Activity
In the passage on 2 Factor Authentication, rewrite the part starting at "2 Factor Authentication should" and ending at "for multiple websites.", and swap every "2FA" for "two-step verification".

Selected extract
+---+

Security is getting more difficult to attain nowadays on the old interwebs, and for good reason. It's not about hackers getting more clever, like we see in Mr. Robot, but more about companies getting a bit lazier. It's about not having the correct standards in place, and mainly the fact that humans work at the companies where your password is stored. If we want total security, we'd need companies like LinkedIn to be solely run by autonomous beings, which is a post for another time. But, things are looking up, and there are newer security measures being developed that can aid in strengthening your online fingerprint.
2 Factor Authentication
2 Factor Authentication helps secure your accounts online by adding a second component to your login process. And that is a randomly generated token that has a short life and is sent directly to you through another medium, such as alternate email or your phone through SMS.
2 Factor Authentication should be the defacto standard when creating an account on a website. Assuming the website offers it of course. Today only the larger organizations such as Google, Yahoo and LinkedIn offer it as an option.
It's Not Perfect
While you should definitely set up 2FA whenever possible, it's not without its shortcomings. For one, this doesn't stop hackers from stealing passwords on websites. 2FA does little to prevent the +100 million passwords that were taken from LinkedIn a few years ago. Those emails and passwords are still out there in the wild. Many of those, open up other doors as well, as most people tend to use the same passwords for multiple websites.

+---+

Entries provided

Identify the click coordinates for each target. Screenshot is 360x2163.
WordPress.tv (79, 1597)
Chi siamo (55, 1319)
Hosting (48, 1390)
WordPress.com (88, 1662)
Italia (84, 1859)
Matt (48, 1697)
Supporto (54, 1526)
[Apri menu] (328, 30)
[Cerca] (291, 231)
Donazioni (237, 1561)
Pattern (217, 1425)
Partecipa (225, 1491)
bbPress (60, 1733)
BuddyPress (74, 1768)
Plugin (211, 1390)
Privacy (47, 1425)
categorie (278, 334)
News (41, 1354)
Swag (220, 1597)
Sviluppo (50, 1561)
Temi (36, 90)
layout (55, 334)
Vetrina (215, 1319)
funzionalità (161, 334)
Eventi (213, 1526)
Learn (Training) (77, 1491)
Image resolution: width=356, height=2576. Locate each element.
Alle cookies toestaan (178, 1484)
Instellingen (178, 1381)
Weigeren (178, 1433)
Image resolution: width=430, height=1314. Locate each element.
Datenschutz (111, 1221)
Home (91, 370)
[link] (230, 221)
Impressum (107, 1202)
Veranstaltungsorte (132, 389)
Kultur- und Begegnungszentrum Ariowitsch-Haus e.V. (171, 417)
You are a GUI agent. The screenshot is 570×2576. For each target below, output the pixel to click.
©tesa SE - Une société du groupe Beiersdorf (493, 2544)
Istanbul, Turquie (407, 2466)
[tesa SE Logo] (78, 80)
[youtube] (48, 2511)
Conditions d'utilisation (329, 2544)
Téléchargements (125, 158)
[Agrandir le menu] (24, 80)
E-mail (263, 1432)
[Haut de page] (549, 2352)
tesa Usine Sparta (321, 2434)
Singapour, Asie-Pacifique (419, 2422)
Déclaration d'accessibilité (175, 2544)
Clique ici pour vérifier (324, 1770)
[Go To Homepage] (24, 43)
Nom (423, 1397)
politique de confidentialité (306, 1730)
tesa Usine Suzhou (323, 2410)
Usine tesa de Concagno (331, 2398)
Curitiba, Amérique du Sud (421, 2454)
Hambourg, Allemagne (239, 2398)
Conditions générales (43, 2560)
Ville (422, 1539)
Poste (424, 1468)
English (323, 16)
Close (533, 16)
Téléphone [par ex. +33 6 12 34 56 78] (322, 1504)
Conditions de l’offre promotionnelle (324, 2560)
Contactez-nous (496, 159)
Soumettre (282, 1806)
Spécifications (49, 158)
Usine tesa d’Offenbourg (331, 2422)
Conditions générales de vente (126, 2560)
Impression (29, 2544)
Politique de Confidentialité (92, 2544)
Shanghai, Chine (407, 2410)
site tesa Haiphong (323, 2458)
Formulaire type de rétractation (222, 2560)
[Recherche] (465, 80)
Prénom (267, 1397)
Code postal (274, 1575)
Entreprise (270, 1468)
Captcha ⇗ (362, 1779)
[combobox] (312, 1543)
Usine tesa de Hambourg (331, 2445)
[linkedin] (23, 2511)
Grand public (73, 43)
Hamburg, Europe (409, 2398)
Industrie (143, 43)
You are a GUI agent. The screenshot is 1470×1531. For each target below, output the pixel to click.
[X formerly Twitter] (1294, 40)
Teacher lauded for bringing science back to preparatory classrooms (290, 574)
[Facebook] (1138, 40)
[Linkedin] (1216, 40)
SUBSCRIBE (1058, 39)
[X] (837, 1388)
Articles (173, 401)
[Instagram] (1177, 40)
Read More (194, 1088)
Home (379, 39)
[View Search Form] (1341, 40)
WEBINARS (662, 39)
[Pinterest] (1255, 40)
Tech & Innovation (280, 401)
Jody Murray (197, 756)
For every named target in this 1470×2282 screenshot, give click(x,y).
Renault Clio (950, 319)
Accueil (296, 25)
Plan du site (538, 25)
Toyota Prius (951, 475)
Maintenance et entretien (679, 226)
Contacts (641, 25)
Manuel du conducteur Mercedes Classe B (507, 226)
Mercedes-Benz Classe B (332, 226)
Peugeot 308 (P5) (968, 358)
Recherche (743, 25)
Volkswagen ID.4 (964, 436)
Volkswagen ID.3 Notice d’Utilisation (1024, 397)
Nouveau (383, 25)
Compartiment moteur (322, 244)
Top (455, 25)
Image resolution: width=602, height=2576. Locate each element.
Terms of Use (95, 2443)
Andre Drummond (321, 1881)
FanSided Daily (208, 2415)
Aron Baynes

+---+

Answer below
2 Factor Authentication should be the defacto standard when creating an account on a website. Assuming the website offers it of course. Today only the larger organizations such as Google, Yahoo and LinkedIn offer it as an option.
It's Not Perfect
While you should definitely set up two-step verification whenever possible, it's not without its shortcomings. For one, this doesn't stop hackers from stealing passwords on websites. two-step verification does little to prevent the +100 million passwords that were taken from LinkedIn a few years ago. Those emails and passwords are still out there in the wild. Many of those, open up other doors as well, as most people tend to use the same passwords for multiple websites.